According to the United States Census Bureau, the city has a total area of 0.16 sqmi, all of it land.

==Demographics==

Historical population
| Census | Pop. | Note | %± |
| 1960 | 104 |  | — |
| 1970 | 42 |  | −59.6% |
| 1980 | 93 |  | 121.4% |
| 1990 | 59 |  | −36.6% |
| 2000 | 76 |  | 28.8% |
| 2010 | 74 |  | −2.6% |
| 2020 | 78 |  | 5.4% |
U.S. Decennial Census

===2010 census===
At the 2010 census, there were 74 people, 41 households, and 22 families in the city. The population density was 462.5 /sqmi. There were 51 housing units at an average density of 318.8 /sqmi. The racial makeup was 86.5% White, 2.7% African American, 4.1% Native American, 5.4% from other races, and 1.4% from two or more races. Hispanic or Latino of any race were 13.5% of the population.

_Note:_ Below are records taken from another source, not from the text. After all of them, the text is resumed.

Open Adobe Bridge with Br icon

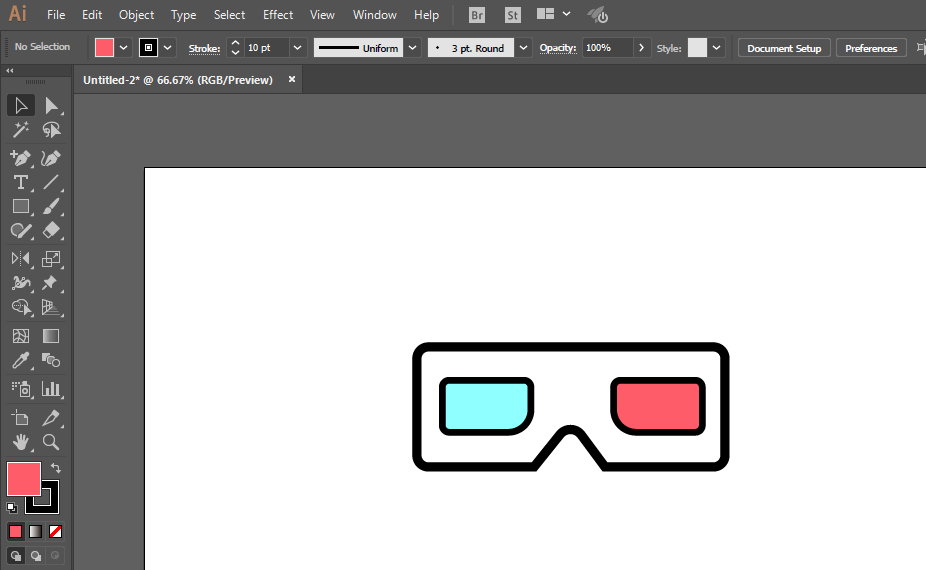pyautogui.click(x=477, y=15)
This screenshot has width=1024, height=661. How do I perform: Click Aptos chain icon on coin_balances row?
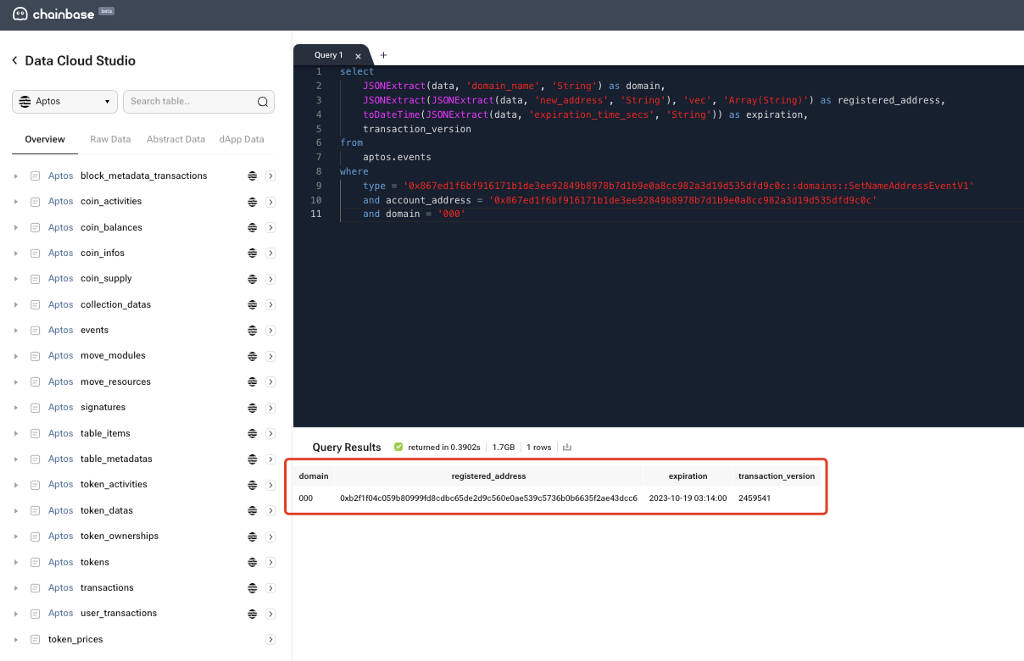(x=252, y=227)
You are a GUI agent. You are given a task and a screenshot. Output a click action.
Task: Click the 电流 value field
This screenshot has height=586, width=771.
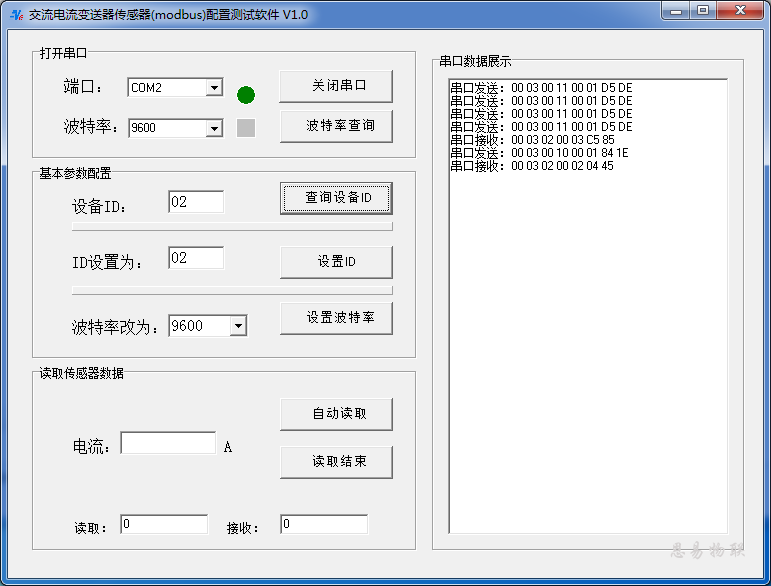coord(168,443)
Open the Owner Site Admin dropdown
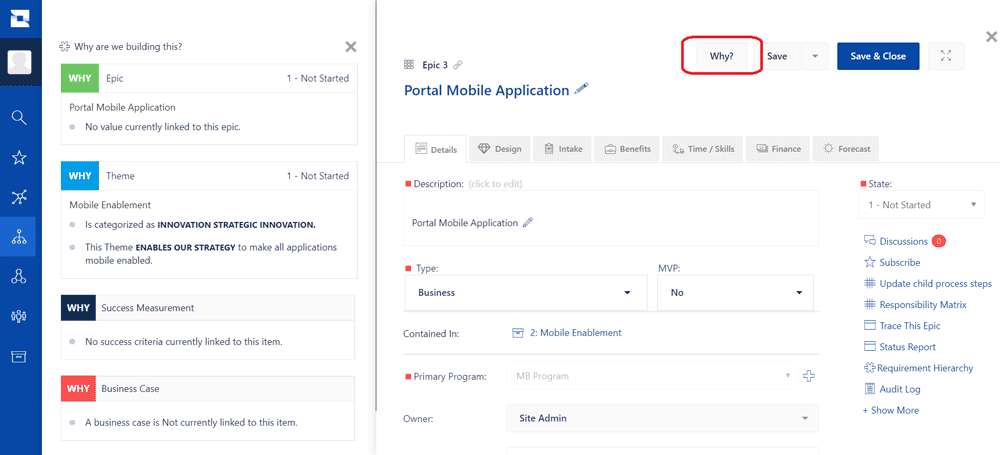This screenshot has height=455, width=1000. tap(662, 419)
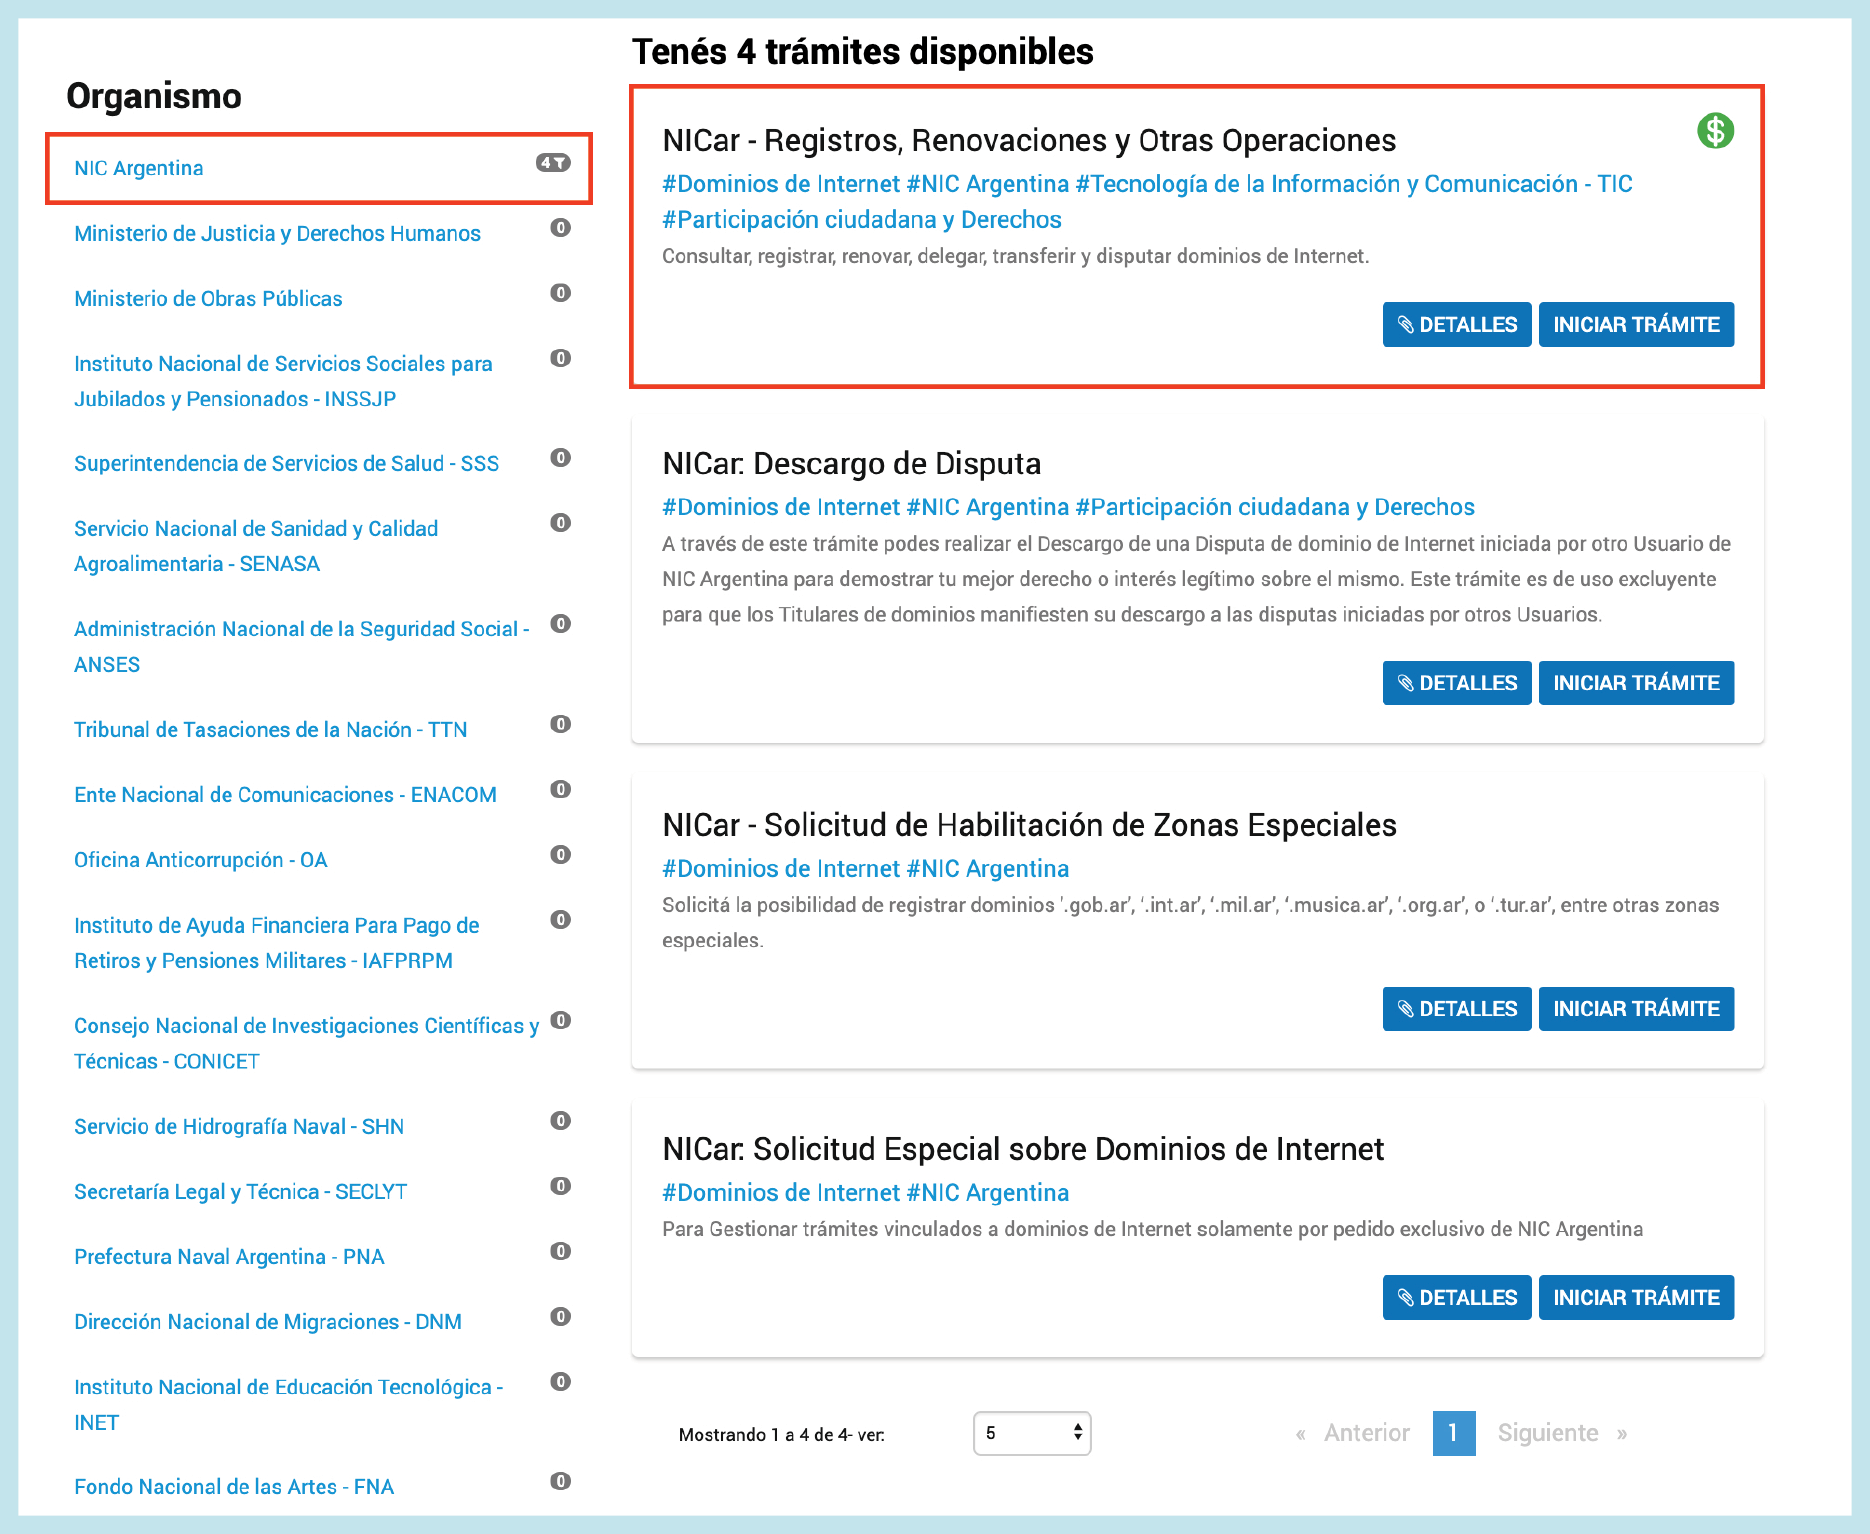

There were 41 households, of which 9.8% had children under 18 living with them, 51.2% were married couples living together, 2.4% had a male householder with no wife present, and 46.3% were non-families. 41.5% of all households comprised individuals, and 14.7% had someone living alone who was 65 or older. The average household size was 1.80 and the average family size was 2.36.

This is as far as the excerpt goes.